Arábia Saudita reabre salas e busca em Cannes um lugar no mercado

Sauditas buscam investidores para construir cinemas e produzir filmes no país

Sauditas se preparam para assistir "Pantera Negra" na Arábia Saudita - AP
Guilherme Genestreti
Cannes (França)

Num estande próximo a um ancoradouro onde mulheres de biquíni torram sob o sol em seus iates, um sujeito com lenço islâmico serve tâmaras e café árabe numa jarra folheada a ouro.

Nesta edição do festival, a figura mais assediada talvez não seja uma estrela, mas um país —a Árabia Saudita.

O reino ultraconservador, que, por 35 anos, proibiu o funcionamento de cinemas em seu território, suspendeu o veto no ano passado e teve sua primeira sessão pública há menos de um mês, com uma exibição do blockbuster "Pantera Negra".

Como parte da política de modernização do país encampada pelo príncipe herdeiro Mohammad bin Salman, os sauditas participam de Cannes de olho em atrair investidores estrangeiros para construir salas no país e produzir filmes ali.

No estande que montaram perto do píer, expõem pôsteres com os diferentes tipos de locação oferecidos (montanhas, desertos...) e paparicam os potenciais investidores com iguarias árabes.

"Estamos abertos para negócios", anunciou Ahmad Al-Mezyed, representante do governo o festival, na última sexta (11), durante evento realizado num hotel de Cannes, enquanto exibia a diversidade de cenários que o país pode oferecer.

Os sauditas esperam também criar 2.000 salas de cinema até 2030 (dois terços do que o Brasil tem hoje).

Cadeias de cinema, claro, estão de olho no potencial de um país com 32 milhões de habitantes. Até o ano passado, era comum que os abastados locais viajassem até Dubai e Bahrein para ver filmes.

Os sauditas também montaram uma campanha agressiva para atrair produtores estrangeiros: anunciaram 35% de abatimento de impostos para os que usarem a Arábia Saudita como locação e até 50% de desconto sobre a contratação de trabalhadores locais.

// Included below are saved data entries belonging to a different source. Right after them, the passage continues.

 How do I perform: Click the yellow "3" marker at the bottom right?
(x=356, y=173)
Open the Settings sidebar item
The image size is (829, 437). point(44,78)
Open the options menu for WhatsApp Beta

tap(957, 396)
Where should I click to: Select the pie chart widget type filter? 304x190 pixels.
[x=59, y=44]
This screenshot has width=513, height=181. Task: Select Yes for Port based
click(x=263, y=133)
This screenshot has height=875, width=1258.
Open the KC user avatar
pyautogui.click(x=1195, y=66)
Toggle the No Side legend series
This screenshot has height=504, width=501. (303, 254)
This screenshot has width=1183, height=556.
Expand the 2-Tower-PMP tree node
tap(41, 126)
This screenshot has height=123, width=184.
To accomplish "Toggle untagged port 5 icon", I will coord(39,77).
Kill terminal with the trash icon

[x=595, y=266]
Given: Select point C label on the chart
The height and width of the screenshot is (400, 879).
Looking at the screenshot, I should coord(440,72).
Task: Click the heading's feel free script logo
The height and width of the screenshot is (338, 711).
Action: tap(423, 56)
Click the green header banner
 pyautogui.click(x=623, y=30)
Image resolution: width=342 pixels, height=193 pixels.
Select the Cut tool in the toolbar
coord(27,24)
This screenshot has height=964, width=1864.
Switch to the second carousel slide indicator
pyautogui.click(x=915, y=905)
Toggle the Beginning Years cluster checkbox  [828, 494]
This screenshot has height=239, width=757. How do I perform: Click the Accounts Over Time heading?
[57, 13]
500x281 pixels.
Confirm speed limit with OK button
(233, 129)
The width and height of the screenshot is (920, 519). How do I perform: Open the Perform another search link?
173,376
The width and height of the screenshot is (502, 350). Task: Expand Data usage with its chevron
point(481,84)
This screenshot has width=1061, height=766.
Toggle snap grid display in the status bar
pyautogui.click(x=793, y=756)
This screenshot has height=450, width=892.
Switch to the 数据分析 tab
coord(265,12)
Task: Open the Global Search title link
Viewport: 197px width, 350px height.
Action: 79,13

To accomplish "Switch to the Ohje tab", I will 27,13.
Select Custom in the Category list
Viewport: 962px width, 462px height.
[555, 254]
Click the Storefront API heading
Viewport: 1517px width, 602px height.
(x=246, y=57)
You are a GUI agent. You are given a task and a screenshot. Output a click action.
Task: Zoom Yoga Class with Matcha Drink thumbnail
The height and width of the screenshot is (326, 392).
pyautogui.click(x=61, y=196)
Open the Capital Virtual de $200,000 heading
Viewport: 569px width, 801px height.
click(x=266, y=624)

Mas, em conversa com a imprensa e o mercado, os sauditas não conseguiram responder como vão conciliar essa abertura comercial com a garantia dos direitos humanos, ainda incipiente no país de maioria sunita.

Mulheres só serão autorizadas a dirigir carros a partir de junho, e qualquer relação entre pessoas do mesmo sexo ainda é proibida.

Foram assuntos que vieram à baila enquanto Al-Mezyed dava sua palestra. O representante saudita desviou dos temas propostos, afirmando que não queria que o encontro virasse uma discussão política.